"A numerical value obtained from a square matrix of the coefficients of unknown variables enclosed by two bars by the process of diagonal expansion to tell upon a given algebraic system."
System of Equations: The determinant can be used to determine whether a system of linear equations has a unique solution, no solution, or infinitely many solutions. If the determinant is zero, the matrix is singular, meaning the system has no unique solution.
Inversion of Matrices: A non-zero determinant is a necessary condition for a square matrix to have an inverse. If the determinant is zero, the matrix is non-invertible.
Characteristics of Determinants:
Uniqueness: The determinant is uniquely defined for any square matrix, and it remains consistent regardless of the method used to calculate it.
Linear Property: The determinant is linear in each row and each column separately. This means that if you multiply one row (or column) by a scalar, the determinant is multiplied by that scalar.
Row or Column Interchange: If two rows (or two columns) of a matrix are swapped, the determinant of the matrix changes its sign.

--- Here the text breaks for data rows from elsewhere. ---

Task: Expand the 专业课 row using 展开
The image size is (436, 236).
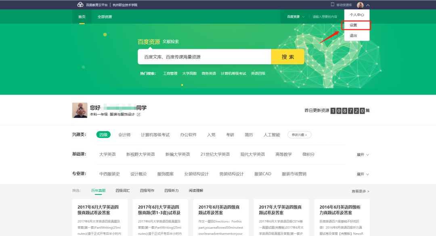Action: pyautogui.click(x=363, y=174)
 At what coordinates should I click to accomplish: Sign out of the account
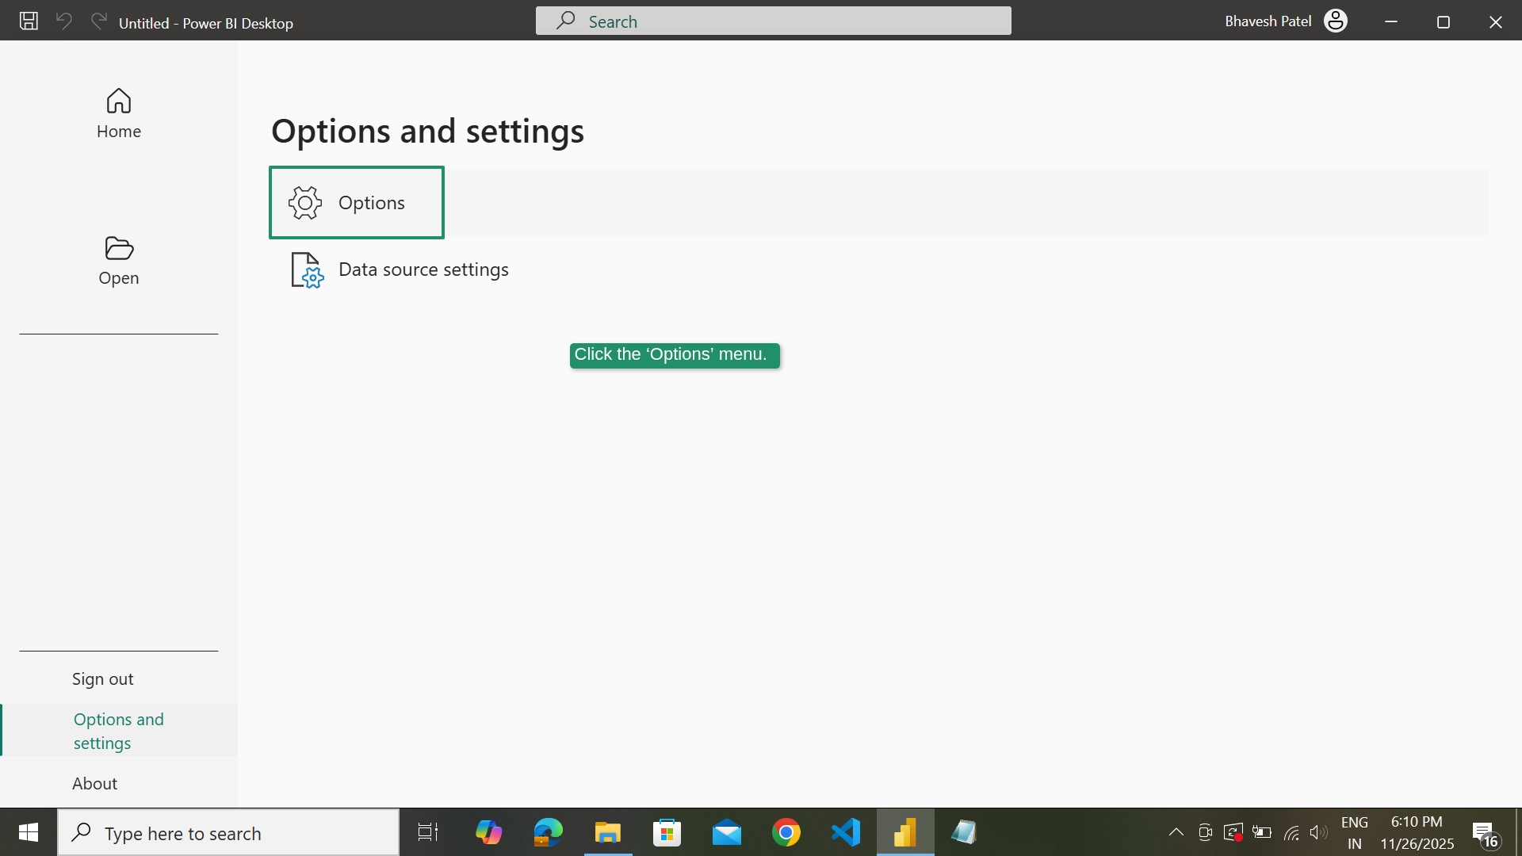tap(102, 678)
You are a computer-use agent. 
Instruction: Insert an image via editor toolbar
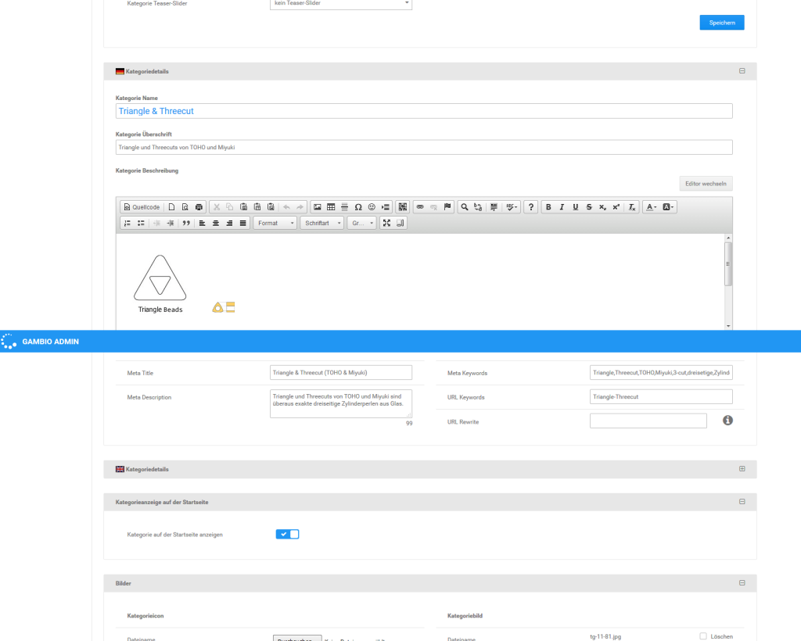click(x=317, y=207)
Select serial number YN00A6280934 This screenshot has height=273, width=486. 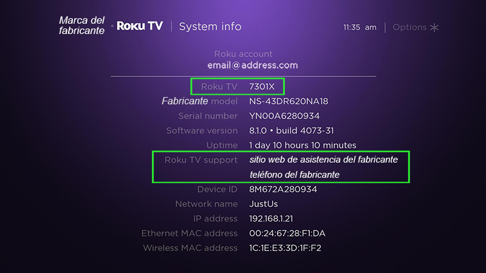point(284,116)
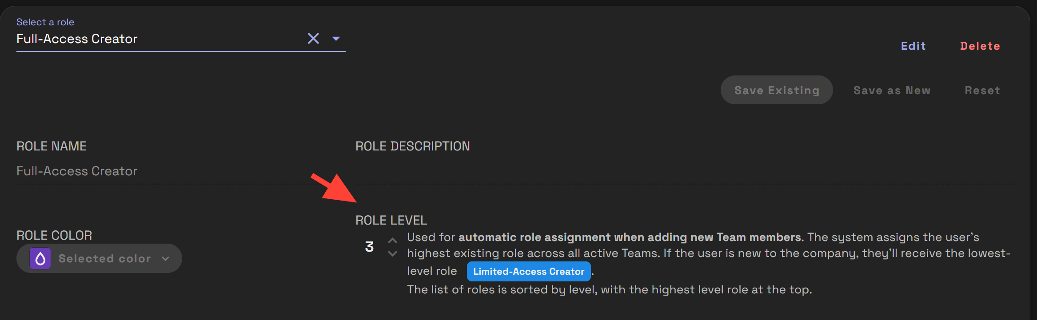Highlight the Full-Access Creator text in selector
Image resolution: width=1037 pixels, height=320 pixels.
tap(76, 39)
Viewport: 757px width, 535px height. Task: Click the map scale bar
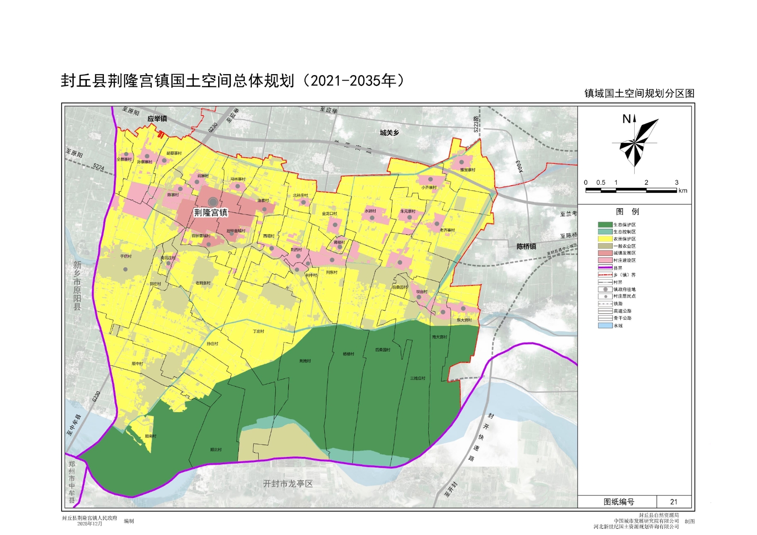pos(631,190)
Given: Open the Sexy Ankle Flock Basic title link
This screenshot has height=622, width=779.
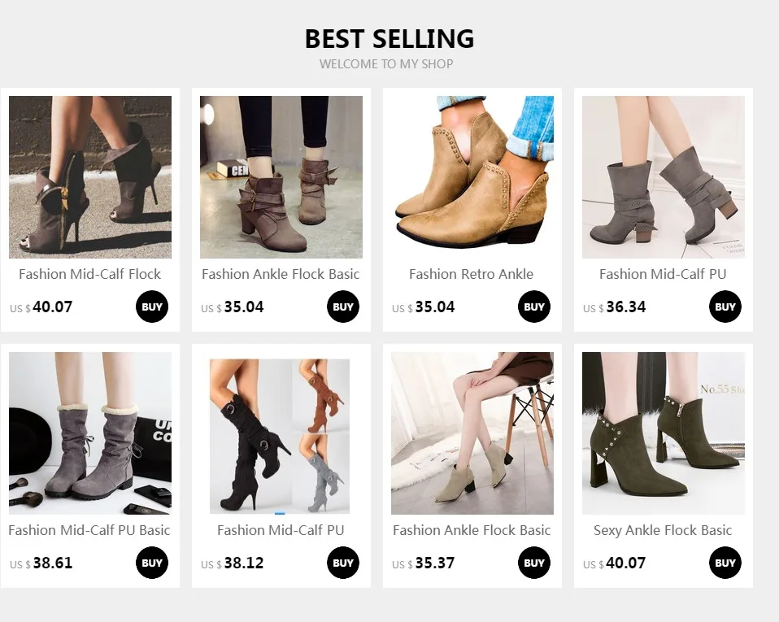Looking at the screenshot, I should click(x=663, y=531).
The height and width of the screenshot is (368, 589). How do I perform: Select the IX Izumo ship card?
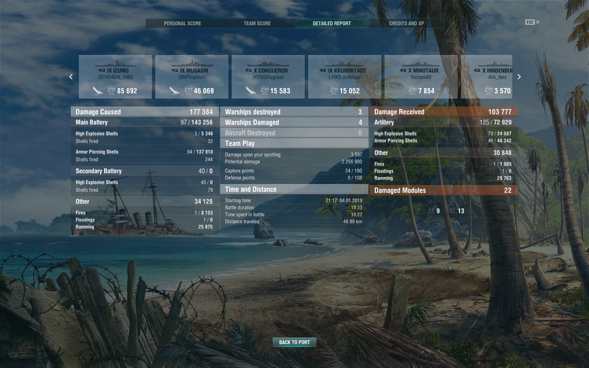(x=115, y=76)

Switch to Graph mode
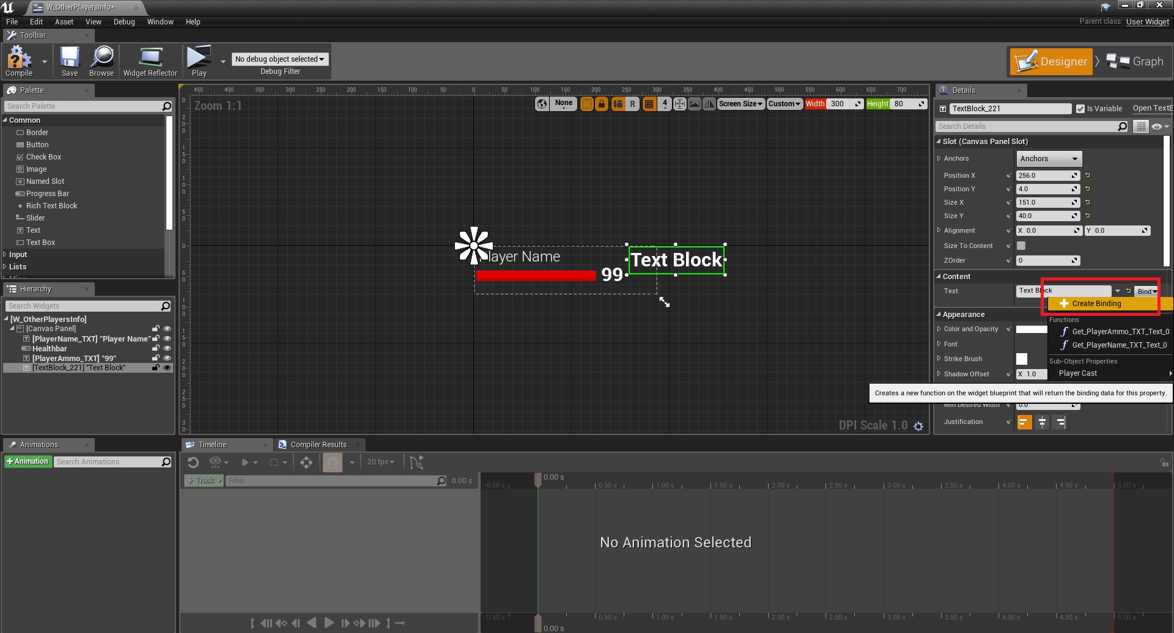point(1135,62)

Additive Property: The determinant of the sum of two matrices is not equal to the sum of their determinants. However, if you add a multiple of one row (or column) to another row (or column), the determinant remains unchanged.
Triangular Matrix: The determinant of a triangular matrix (upper or lower triangular) is the product of the elements on the main diagonal.
Zero Determinant: If a matrix has a row or column of zeros, or if any two rows or columns are identical, the determinant is zero.
Multiplicative Property: The determinant of the product of two matrices is the product of their determinants, i.e., det(AB) = det(A) * det(B).
Cofactor Expansion: The determinant of a matrix can be calculated using cofactor expansion along any row or column, which expresses the determinant as a sum of products involving minors and cofactors.
Cofactor of an element is the product of (-1)^i+j and the minor of concerned element.
Minor of an element of a determinant is the subsquare determinant of the given determinant along which the particular element does not exist.